It's been very expensive on my end to maintain my "I think you might have an autoimmune disease but we're not sure" lifestyle. I bet I have spent, over the last nine years, close to ten grand for various tests, ER visits, antibiotics, and whatnot, and I had super-duper government insurance for four years of that. And none of that spending was my idea. It's rather frustrating to imagine what my new car would have looked like had I been a normal, healthy person.
It wasn't too bad when I had the federal government paying for all my medical insurance as the dependent of a military officer. It really sucked when I was paying $400 a month out of pocket every month for my insurance when my hubby was working as an engineer. As a student...? Meh. It's a compromise. Some things work well, and some things don't.
On the one hand, my student insurance drags its feet, kicking and screaming, every time I have a big budget expense like my gall bladder surgery. I have to prove I'm still a student by sending in a form to the registrar which somehow never quite makes it by the deadline and my claim gets rejected. Then I get to scream at them (which is quite exhilirating.) But I've never had to eat a single claim. It's all worked out.

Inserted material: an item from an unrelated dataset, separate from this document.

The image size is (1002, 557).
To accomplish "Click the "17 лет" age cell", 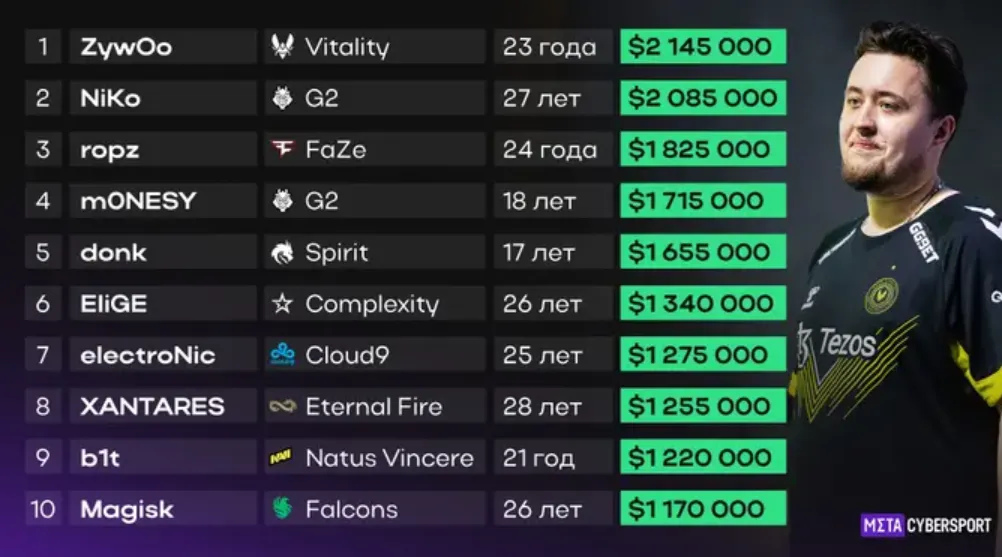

On the flip side, I've discovered a few benefits to being tested for an autoimmune disease on student insurance that might not be available to the common insured. I shopped around until I found my wonderful student clinic doctor, Dr. H., and I've stuck with her for practically everything over the last four school years. She's gotten to know me (and my prodigious medical chart) and has a good feel for what things I actually need to stay healthy and which tests and procedures are just extras. And, since she works with students a lot, she's very sensitive to the cost issue. She doesn't short-change my health care at all, but she has some nice ninja-esque tricks to keep the costs down on my end.
For instance: at my university, we have a fully-functioning health clinic with a lab, which means that they can do a surprising number of blood, urine, fecal, and skin tests in-house. The way my insurance works is that anything that doesn't need to be sent out to be processed I get done for free. They give the doctors a lot of warnings about running needless tests to keep costs down, but I can still get a lot of my bloodwork done without paying anything out of pocket.

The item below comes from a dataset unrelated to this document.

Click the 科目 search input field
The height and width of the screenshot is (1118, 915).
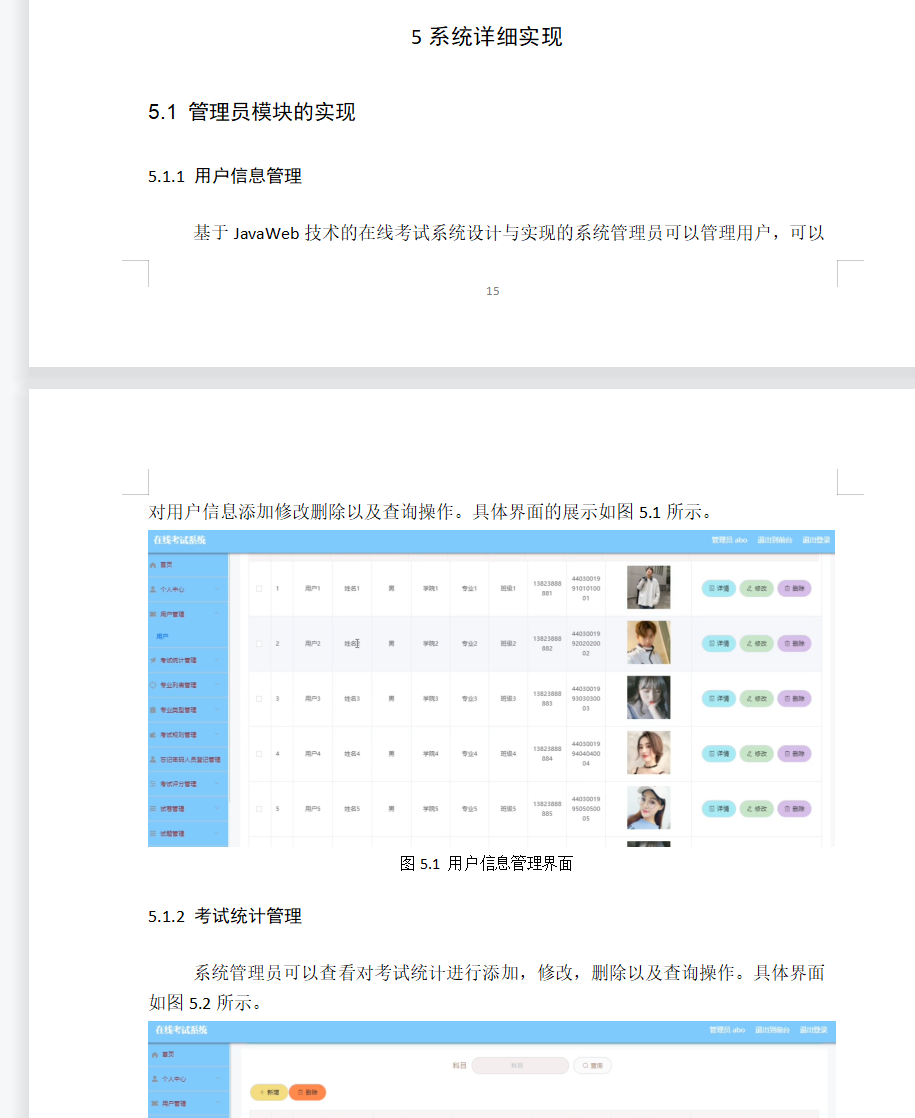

So, here's the arrangement me and my doctor have been using. We built up a nice little schedule of regular testing (about every eighteen months) for the autoimmune stuff, and she stuck mainly to the cheaper tests that can raise red flags and indicate a need to test for other stuff. For instance, I get tested for syphilis to see if I get a false positive result. (I think our campus gets a wholesale rate on STD testing kits or something. Go figure.)
Whenever other red flags raised up (like my funny liver test,) she ran more specific testing in-house.
Whenever she's sent me to some kind of specialist (like the rheumatologist coming up) she anticipates the blood tests she's pretty sure that the specialist is going to order anyhow, and she runs them up front and sends them along with my chart. That way the specialist gets their tests ahead of time and I don't have to pay for them. Nifty, huh? The especially nice thing is that, so far, her forward-thinking has saved me a followup visit or two as well. That's pretty sweet when you consider my copay for a single visit is a hundred and fifty bucks.
So far, I've only had one test that the student health service couldn't run themselves-- celiac disease. But it was still cheaper because the university lab could draw the blood, and I didn't have to pay a copay to have someone else do it.
For other tests, like ultrasounds and whatnot, I never leave the doctor's office without a referral, whether I need one or not. That cuts out any possibility of the insurance denying a claim based on not having a referral ready.
And so, that's one way I've started to figure out how to do lupus testing on a student budget.